(Entries showing where items appear)
>>>>>
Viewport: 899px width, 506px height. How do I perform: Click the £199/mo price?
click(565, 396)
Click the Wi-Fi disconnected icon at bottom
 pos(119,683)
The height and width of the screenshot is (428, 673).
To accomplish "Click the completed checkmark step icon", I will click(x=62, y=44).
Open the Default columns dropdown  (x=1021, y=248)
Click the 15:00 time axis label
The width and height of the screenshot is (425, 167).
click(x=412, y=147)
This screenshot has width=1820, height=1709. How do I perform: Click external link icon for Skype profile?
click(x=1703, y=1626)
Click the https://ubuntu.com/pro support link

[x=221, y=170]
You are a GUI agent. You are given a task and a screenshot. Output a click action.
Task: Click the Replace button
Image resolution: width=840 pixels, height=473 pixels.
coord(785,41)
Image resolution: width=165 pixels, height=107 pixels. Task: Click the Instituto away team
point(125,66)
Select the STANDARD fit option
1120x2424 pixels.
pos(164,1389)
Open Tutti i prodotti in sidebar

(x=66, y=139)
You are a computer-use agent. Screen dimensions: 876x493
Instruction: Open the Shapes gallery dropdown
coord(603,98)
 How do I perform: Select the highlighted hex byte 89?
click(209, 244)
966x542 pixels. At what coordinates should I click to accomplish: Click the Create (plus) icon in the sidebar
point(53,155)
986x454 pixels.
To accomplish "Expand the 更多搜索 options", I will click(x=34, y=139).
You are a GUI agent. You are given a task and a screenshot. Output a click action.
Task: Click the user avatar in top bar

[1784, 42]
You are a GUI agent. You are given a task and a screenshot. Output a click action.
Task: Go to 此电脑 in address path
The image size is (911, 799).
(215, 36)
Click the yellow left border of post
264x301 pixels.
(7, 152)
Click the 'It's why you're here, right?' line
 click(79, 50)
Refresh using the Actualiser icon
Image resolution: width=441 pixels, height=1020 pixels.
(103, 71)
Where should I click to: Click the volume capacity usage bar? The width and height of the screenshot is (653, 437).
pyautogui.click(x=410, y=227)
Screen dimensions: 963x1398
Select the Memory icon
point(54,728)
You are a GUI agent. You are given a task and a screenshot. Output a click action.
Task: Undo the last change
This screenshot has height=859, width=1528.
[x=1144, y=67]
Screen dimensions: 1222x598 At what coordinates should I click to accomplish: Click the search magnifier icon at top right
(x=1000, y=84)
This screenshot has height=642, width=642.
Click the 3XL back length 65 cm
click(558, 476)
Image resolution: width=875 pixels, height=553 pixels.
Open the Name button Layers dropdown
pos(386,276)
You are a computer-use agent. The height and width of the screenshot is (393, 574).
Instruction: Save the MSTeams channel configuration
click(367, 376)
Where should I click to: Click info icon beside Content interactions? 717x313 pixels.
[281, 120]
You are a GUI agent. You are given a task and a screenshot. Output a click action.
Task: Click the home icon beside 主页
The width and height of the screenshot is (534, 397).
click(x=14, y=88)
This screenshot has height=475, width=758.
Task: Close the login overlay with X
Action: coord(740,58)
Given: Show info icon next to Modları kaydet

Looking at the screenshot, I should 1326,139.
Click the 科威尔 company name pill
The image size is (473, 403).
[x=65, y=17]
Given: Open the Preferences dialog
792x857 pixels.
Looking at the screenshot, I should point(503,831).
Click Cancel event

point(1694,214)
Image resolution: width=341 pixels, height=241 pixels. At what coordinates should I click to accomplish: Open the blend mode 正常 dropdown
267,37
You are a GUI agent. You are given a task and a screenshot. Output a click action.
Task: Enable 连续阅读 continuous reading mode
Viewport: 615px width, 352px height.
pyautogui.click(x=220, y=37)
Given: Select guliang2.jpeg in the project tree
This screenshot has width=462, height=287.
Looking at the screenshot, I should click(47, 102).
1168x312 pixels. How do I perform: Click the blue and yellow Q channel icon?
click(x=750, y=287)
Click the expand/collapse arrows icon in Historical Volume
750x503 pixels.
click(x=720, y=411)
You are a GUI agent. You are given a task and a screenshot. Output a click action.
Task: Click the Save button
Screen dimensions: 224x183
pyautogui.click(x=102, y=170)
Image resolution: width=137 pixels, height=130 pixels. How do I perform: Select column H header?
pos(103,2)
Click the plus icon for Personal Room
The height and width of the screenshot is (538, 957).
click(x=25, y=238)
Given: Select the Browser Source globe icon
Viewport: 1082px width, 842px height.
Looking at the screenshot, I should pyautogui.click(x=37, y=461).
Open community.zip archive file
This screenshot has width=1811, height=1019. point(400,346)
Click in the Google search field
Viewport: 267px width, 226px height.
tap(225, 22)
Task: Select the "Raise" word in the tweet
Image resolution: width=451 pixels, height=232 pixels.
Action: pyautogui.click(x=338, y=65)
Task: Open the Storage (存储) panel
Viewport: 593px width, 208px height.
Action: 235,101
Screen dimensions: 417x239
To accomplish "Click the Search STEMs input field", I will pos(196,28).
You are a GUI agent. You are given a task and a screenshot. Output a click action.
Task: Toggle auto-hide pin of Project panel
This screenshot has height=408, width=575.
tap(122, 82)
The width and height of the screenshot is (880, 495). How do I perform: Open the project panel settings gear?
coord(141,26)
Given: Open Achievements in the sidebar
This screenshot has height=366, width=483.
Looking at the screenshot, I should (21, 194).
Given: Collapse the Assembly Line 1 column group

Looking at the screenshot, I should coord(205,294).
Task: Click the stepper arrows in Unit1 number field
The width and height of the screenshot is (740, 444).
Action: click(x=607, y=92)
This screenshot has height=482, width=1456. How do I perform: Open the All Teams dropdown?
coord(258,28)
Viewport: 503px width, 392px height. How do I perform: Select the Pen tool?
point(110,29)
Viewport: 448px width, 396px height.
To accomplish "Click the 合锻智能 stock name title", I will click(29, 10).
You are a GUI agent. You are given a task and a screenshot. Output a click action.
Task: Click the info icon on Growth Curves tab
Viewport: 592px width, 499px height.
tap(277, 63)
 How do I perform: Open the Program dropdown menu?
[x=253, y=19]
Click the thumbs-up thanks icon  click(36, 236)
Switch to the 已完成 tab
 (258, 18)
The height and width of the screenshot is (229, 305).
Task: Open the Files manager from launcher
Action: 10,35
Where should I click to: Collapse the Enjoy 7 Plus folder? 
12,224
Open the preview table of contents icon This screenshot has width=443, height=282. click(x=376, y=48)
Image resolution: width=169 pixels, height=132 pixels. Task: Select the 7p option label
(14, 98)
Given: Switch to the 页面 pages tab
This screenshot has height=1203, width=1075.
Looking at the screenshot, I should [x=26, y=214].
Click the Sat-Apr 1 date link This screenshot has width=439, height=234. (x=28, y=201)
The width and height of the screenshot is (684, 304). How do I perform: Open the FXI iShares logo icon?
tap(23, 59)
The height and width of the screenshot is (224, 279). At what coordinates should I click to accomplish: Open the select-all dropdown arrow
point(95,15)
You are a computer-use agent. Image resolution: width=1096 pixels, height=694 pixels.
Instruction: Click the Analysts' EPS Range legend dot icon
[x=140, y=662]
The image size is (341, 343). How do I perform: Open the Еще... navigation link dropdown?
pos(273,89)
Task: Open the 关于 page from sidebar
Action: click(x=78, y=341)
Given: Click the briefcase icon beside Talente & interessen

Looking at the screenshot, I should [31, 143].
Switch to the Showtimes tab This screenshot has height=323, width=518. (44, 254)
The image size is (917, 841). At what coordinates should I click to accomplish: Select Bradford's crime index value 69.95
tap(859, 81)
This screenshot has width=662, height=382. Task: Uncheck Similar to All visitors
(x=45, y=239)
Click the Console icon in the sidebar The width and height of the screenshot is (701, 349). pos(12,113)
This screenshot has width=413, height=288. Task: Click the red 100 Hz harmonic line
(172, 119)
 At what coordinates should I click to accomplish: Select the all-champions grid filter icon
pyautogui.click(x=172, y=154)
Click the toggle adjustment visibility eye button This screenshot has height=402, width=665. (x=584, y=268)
<<<<<
*Task to complete:* Pull out every line in the material above that contains the string "Viewport".

*Exercise response:*
Viewport: 899px width, 506px height. How do I perform: Click the £199/mo price?
Viewport: 615px width, 352px height.
Viewport: 1082px width, 842px height.
Viewport: 267px width, 226px height.
Viewport: 593px width, 208px height.
Viewport: 503px width, 392px height. How do I perform: Select the Pen tool?
Viewport: 448px width, 396px height.
Viewport: 592px width, 499px height.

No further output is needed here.